For criticality assessments, this study focused on the requirement that the value of the neutron multiplication factor, k-effective (k-eff), would not exceed a peak value of 0.95, including uncertainty, with 95% confidence. Criticality was initially examined by modeling fresh fuel from three different designs—HTR-10 fuel, PBMR-400 fuel, and demonstration fuel representative of a TRISO-fueled modern high-temperature gas reactor (HTGR) design, henceforth referred to as Demo HTGR—and placing them into various sized containers with conditions described in 10 CFR 71 to quantify the peak k-eff state.
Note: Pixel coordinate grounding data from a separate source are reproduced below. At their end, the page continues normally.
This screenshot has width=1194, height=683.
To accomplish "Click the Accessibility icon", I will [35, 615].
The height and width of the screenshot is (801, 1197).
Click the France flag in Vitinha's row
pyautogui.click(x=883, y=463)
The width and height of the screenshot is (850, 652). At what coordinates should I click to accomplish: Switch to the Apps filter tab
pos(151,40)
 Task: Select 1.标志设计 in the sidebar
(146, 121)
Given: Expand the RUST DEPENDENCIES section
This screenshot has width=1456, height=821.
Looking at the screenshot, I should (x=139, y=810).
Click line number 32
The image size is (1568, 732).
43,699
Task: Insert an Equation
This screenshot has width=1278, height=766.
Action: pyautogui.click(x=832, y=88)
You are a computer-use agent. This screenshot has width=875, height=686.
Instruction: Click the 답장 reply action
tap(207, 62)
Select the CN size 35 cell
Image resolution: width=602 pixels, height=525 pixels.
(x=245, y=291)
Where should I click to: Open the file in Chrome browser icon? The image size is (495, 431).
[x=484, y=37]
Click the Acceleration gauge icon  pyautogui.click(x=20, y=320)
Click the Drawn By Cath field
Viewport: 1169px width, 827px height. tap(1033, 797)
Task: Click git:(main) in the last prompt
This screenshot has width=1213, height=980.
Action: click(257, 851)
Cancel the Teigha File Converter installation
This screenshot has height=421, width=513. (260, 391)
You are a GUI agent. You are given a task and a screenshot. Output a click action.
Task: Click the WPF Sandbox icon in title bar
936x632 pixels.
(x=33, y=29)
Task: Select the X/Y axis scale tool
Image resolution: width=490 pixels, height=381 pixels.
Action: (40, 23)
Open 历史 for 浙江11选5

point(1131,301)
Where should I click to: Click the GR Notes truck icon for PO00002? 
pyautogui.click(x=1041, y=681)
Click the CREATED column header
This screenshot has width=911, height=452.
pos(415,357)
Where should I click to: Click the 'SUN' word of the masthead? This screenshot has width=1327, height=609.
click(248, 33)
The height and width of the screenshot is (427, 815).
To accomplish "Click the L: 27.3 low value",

When the peak value of 0.95 k-eff was exceeded, mitigation methods were examined in those scenarios. Burnup credit, pebble displacement in areas of strong neutron multiplication, and random pebble replacement using pebbles of various compositions and replacement fractions were examined. In summary, the criticality of PBR fuels can be well accounted for by restricting container size, taking credit for burnup, or by displacing/replacing pebbles. Uncertainty of the k-eff due to nuclear data uncertainties was recorded at ~0.6644%Δk/k, or roughly 664% mil (pcm). The nuclear data–induced uncertainty was relatively small and should not require significant modification in the design to be accounted for. Revisions to the evaluated nuclear data file values have been shown to have a larger impact than nuclear data–induced uncertainty.
For dose rate aspects, U.S. Nuclear Regulatory Commission regulations require a maximum dose rate of 10 millirem per hour (mrem/h) at 2 meters. In examining the dose rate behavior of spent PBR fuel, the representative Demo HTGR fuel was modeled exclusively due to it possessing the highest target burnup of the examined fuels.
Equilibrium cycle modeling methods were used to produce a higher-fidelity discharge isotopic composition than simple assumptions, such as reflected pebbles. The discharge composition was used as a source term in the fixed-source transport shielding calculations, and dose rates were calculated at 2 m for the shortest possible cooling time. The low concentration of fuel material led to dose rates that were in line with regulatory limits, despite the high burnup when compared to traditional light water reactor fuels. The methods employed in this study would require more work to further verify and validate and are limited to the criticality and dose rate analyses performed.